Luke Roe/Beyond Fuzzy Match: How I Built a Hybrid Entity Resolution Pipeline

Beyond Fuzzy Match: How I Built a Hybrid Entity Resolution Pipeline

November 4th, 2025

NLP, semantic search, fuzzy match

When building relationships across datasets, the best approach is typically to use stable IDs. However, do we do in the case that we do not have IDs? And even worse, what if the data we do have is entered by hand and inconsistent.

Problem definition

Consider the case where an external vendor gives you entity data, and you have to join it onto your own records. In my experience, we often work with external data vendors to enrich our records, and need a robust way to join the two. It would be nice if we had perfect join keys, but it is very rare given the constraints of data sharing. As such, we might intuit to use the titles of the entities (in my case HVAC dealers, and their company names) to join the records, however this presents several issues. The first is that the data from vendors might be scraped or hand entered, meaning that it came from the HVAC dealer's website and is unlikely to match, character for character, with our own records. The second issue is that entities can change the title between scrapes or data refreshes. HVAC companies update their names and get bought by private equity all the time. As such we need to use some other signal to match entity records across these datasets.

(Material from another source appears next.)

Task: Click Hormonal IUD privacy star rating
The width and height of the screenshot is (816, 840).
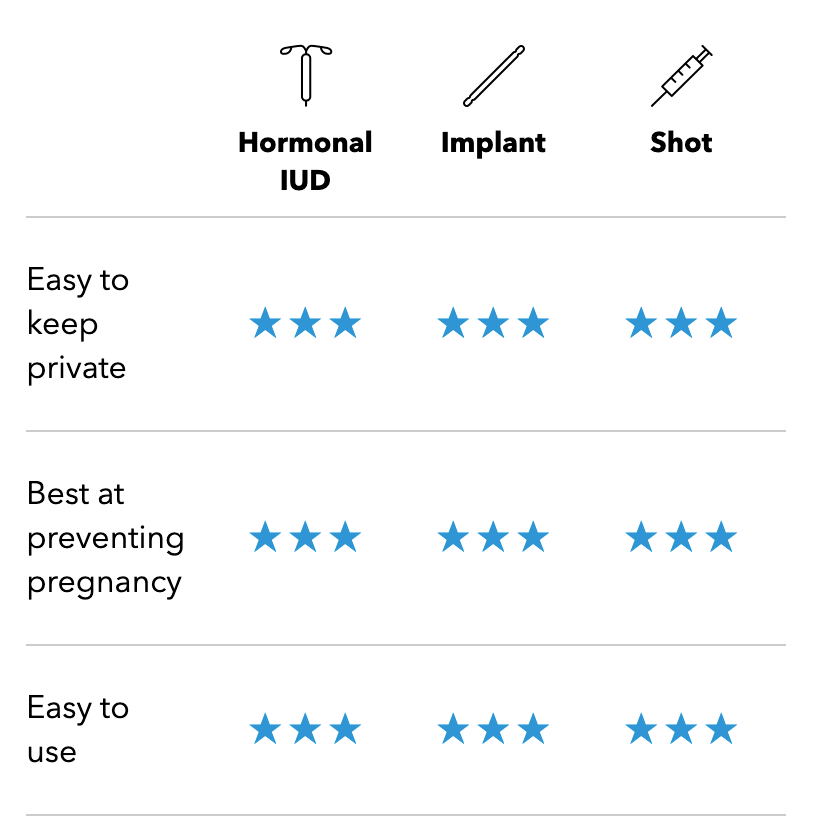Action: click(x=305, y=322)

Location, location, location

Although their names might change, their location is unlikely to (though not impossible). So let's devise a plan that combines matching with both zip and name. Better yet, lets use a more flexible matching method than string matching alone: fuzzy match.

This is a good start. In our case, using fuzzy match with concat(dealer_name, dealer_zip) as the join key, is a solid way to get up and running and to spot check the data that we buy. It also is easy to explain and intuitive to business stakeholders. However, it breaks down at scale.

A problem surfaces

If we think about how HVAC dealers are named, we can understand why this approach fails. For example the record for "Alice's Cooling" in our data could be "Alice's Refrigeration" or "Alice's HVAC" or any other number of combinations in other datasets, especially since many are entered by hand. Fuzzy match chokes on this because the distance between those letter combinations is so different. You might think that we could then drop the industry specific words like "HVAC", "heating", and ,"cooling" but then we lose too much signal from the original name.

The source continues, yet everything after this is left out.